‘Fat and Faithful’: New book probes spirituality of body image
Religion News Service | 9/13/2018, 6 a.m.
As a teenager, J. Nicole Morgan was fond of her reflection in the mirror. She liked her eyes and her smile. But then she looked at her arms and stomach and reminded herself that she was not pretty and could not possibly be the person God made her to be.
God doesn’t want you to be fat, she told herself. Fat can’t be beautiful.
It’s a message that stuck with her for years, said Ms. Morgan, author of a new book, “Fat and Faithful: Learning to Love Our Bodies, Our Neighbors, and Ourselves.”
Part memoir and part theological reflection on body image, community and food, Ms. Morgan’s book challenges congregations and people of faith to think about what it means to embrace one another as created in the image of God.
The book is not just for the evangelicals she grew up with, said Ms. Morgan. They taught her that God did not want her to be fat. But progressive churches can also have an anti-fat bias. Her conversations with people across the religious spectrum indicate that most traditions fail to teach or embody fat acceptance, though few are deliberately malicious.

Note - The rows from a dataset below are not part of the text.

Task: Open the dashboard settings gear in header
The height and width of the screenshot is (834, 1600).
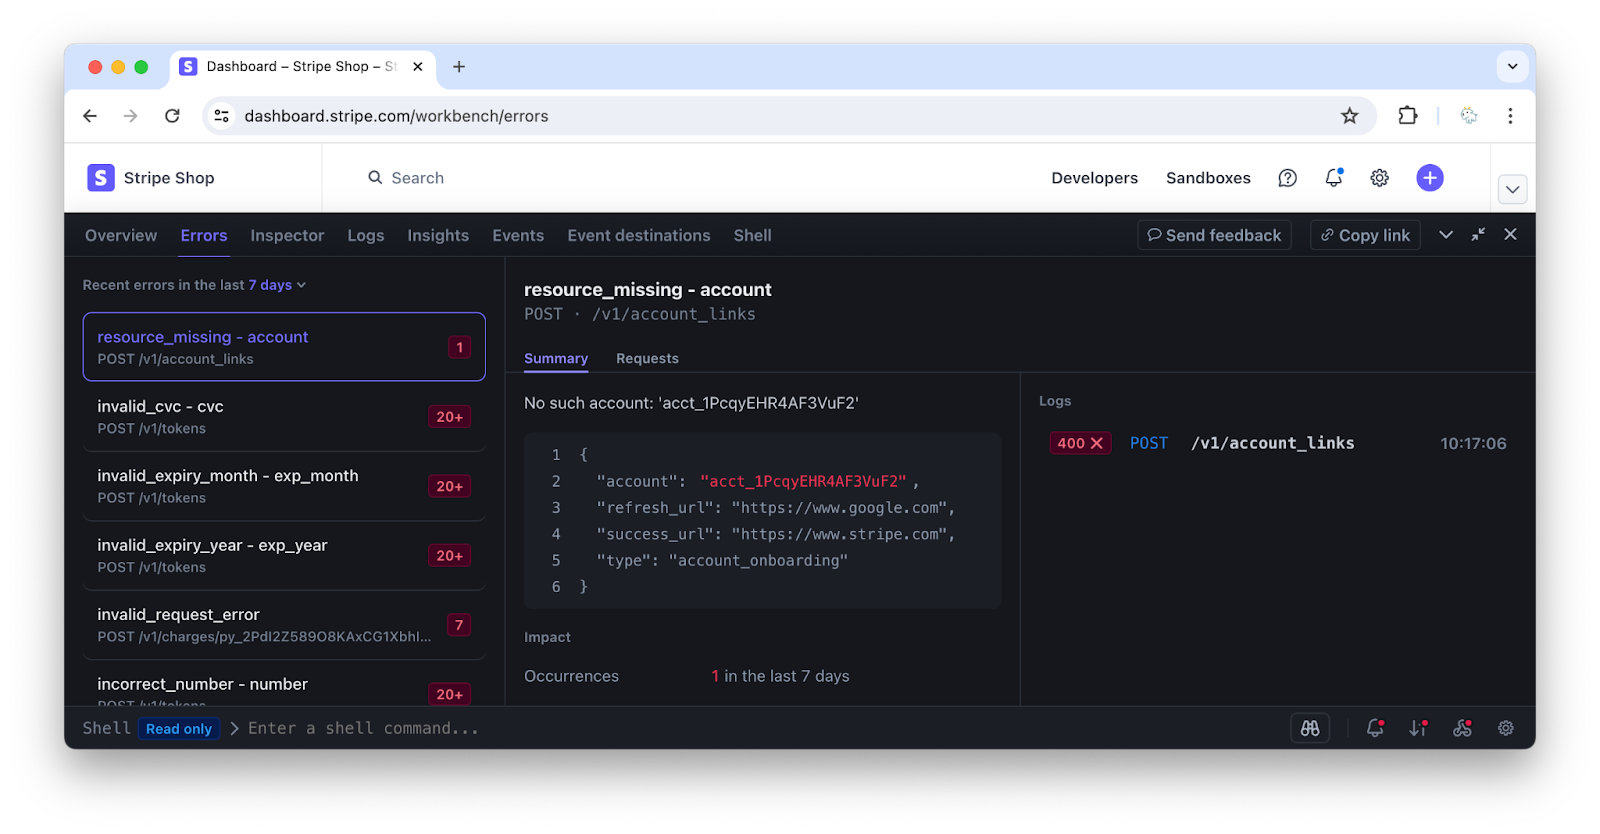Action: click(1379, 178)
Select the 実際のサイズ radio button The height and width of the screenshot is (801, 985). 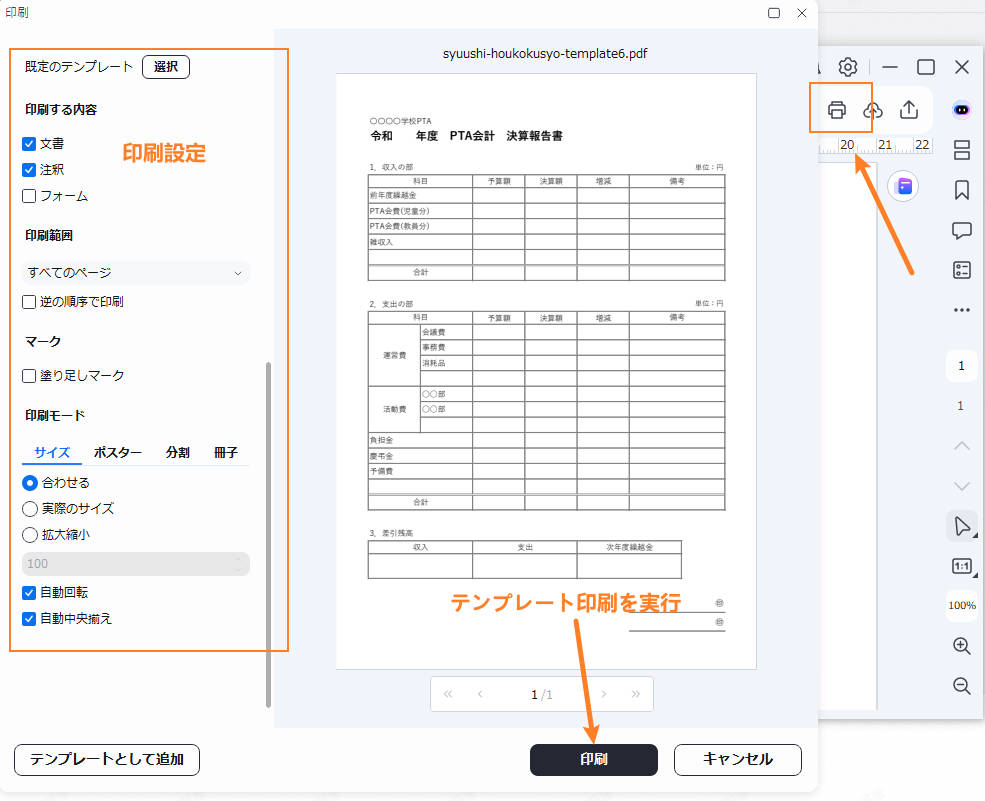point(29,508)
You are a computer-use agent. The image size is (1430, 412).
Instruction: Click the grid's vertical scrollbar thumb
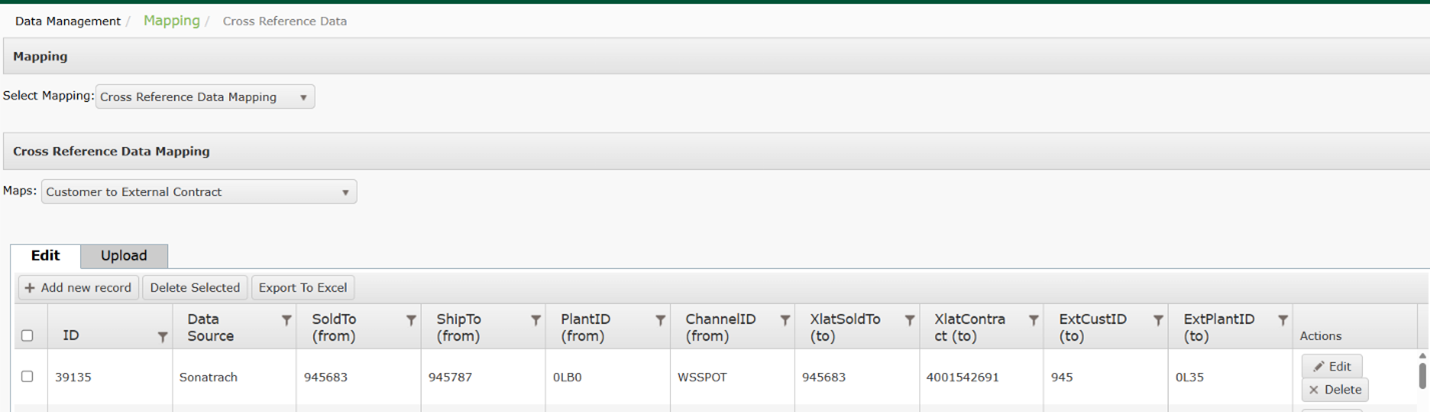(x=1422, y=375)
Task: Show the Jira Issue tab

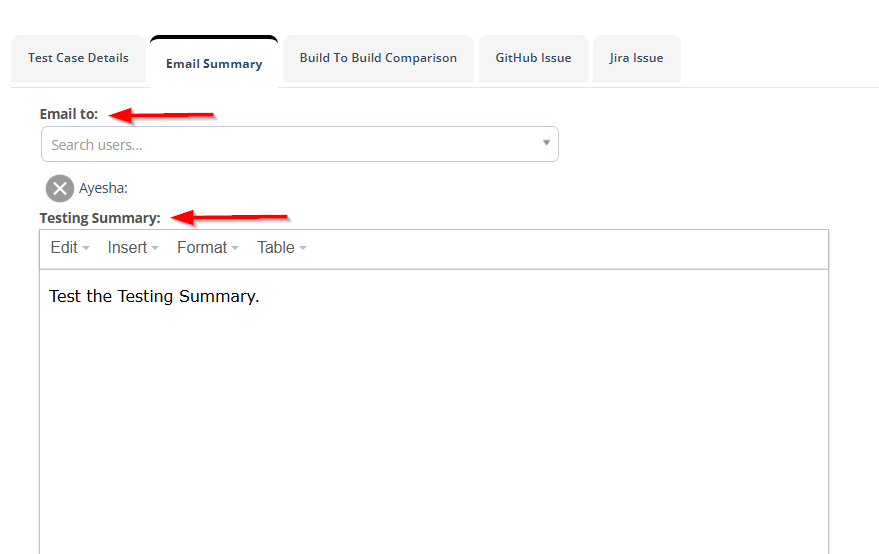Action: coord(636,58)
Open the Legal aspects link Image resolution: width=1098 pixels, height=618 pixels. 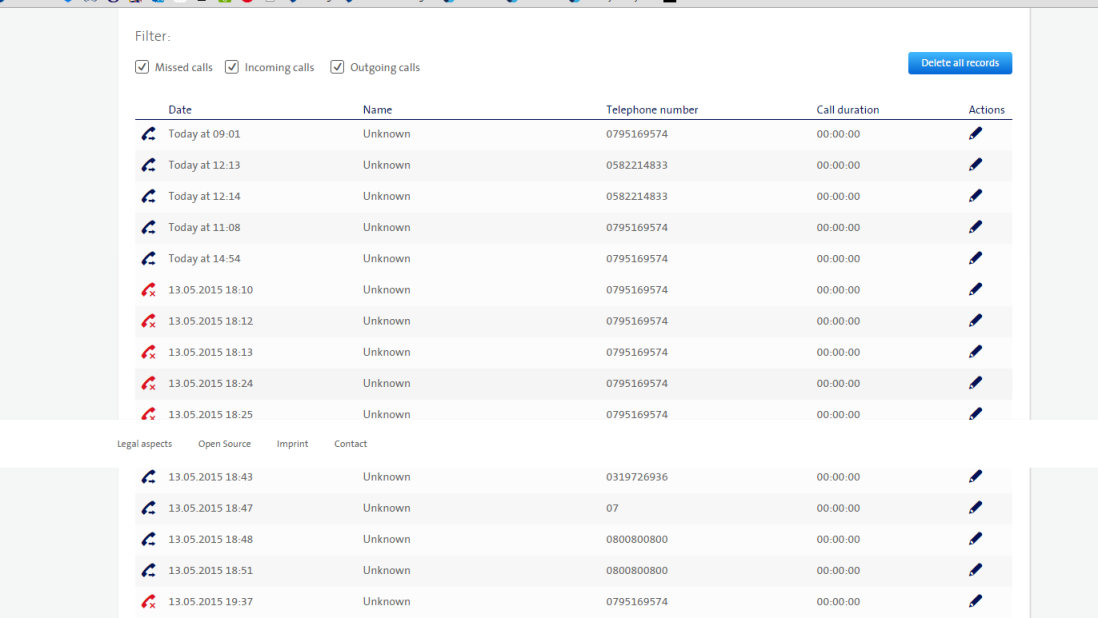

“It’s more ignorance and misguided good intentions that actually do damage,” Ms. Morgan said.
Take the case of megachurch Pastor Rick Warren, who once wrote a Christian weight loss book after the experience of baptizing fat people, lowering them into the water and raising them back out again.
“I literally felt the weight of America’s obesity problem and I thought, ‘Good night, We’re all fat!’ ” he told The Wall Street Journal in 2014.

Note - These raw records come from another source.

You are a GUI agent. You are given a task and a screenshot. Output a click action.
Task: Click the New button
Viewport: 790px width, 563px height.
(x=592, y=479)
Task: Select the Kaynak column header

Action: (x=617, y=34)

Ms. Morgan recalls feeling anxiety over her own baptism. Mr. Warren’s book, she said, sent a message that something was spiritually wrong with her.
“Warren used a sacrament that welcomes us as beloved children into the family of God to issue judgment on the very people he pronounced new life over as he lifted them from the water,” she said.
In addition to offhand jokes, body shaming from the pulpit and a stream of “diet devotionals” sold in evangelical bookstores, Ms. Morgan critiques a particular trend among popular pastors a few years ago: Publicly celebrating their “smoking hot” wives.
Ms. Morgan notes that pre-industrial societies associated fatness with high socioeconomic status. And she draws a distinction between gluttony and being fat. Gluttony, one of the seven “deadly sins,” is about disordered appetites and consumption, not body size, she said.
“To direct the fault of that sin in the sole direction of fat people is to make a mockery of the Imago Dei present in each human,” she said.
Being overweight can lead to health concerns. Ms. Morgan devotes a chapter to this issue, advocating that health should be assessed in “weight-neutral” ways. She concedes that there is obviously a correlation between weight and health. But health care providers can be obsessed with weight loss to the exclusion of other health indicators.
She pushes back against the idea that fatness results principally from an individual’s poor habits and discipline: Food deserts, time to prepare healthy food, access and time for recreation and physical activity all play a role.
“We need to change the way as a society that we take care of each other,” she said.
Ms. Morgan’s not the only person in the pew to struggle with body image. Readers — even if they don’t consider themselves fat — can relate to the insecurities she describes.
Faith communities should “open their doors and their hearts a little wider,” Ms. Morgan said, in order that they might love their neighbors and their enemies and all God’s children better.